I have no clue about the performance of Schneider motion control systems, and Mr. Manelas has no clue about Allen-Bradley's ControlLogix. I'll therefore make no estimate of the performance of a Schneider system in this application while rejecting his estimate of A-B's performance.

To clarify Mr. Manelas' description, I'll note that ControlLogix CPUs address motion interface modules across the backplane (including the SERCOS modules) while calculating motion solutions in the CPU that owns the motion module. The system supports, among many other configurations, multiple 8- and 16-axis SERCOS modules. If you happen to have a system so big that multiple CPUs are required, that is one of the expansion options available on the ControlLogix backplane, but nothing mentioned so far in this thread indicates that is necessary for this application.

It is definitely not true that "you will definitely need a second PLC" to do this job, and my local Schneider rep seems to compete against me quite well without imagining limitations in my products.

Hope this helps!

Larry Lawver Rexel / Central Florida
 
Douglas,

Have your local Siemens distributor or Siemens application engineer give you a demo.
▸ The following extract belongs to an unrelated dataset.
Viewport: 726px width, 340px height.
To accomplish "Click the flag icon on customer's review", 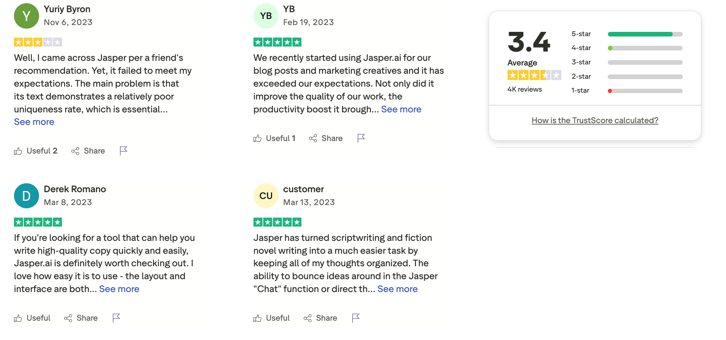I will [x=355, y=318].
I assure you that the 6SE70 MC drive and an S7300 or 400 PLC will do the job. The 6SE70MC drives can do all the camming, gearing and your dancer control internal to the drive. Use the PLC for logic and sending gear ratio's etc to the drive. You do not need a separate motion controller for this project.

Give this a look.

http://www.sea.siemens.com/prodmach/product/pk/pmpkov.html
 
S
Check out MachineMate before you decide. It can handle 8 SERCOS axes or 4 analog, 48in/ 32out, IEC 1131 PLC built-in, Win2K OS out of the box.
 
6

6SE70 MC experienced... VERY

Yeah, the 6SE70 MC might be able to do the job... if you have about a year to figure out how to get it to do it... without tripping over the limitations.

Been there. Done that... Won't do it again.

Yeah, get the demo, but don't take the "canned demo" at face value... get them to show you the block diagrams and make them change the functionality there using Simovis... while you watch. Then ask about F01 functionality and what it takes to get F01 activated (ask about PIN numbers and FID numbers and phone calls)

Time for some truth out there.

As for your specific question, it really depends upon your application. PLC's can be used to solve many motion applications quite easily... and can be impossible to use for solving other applications.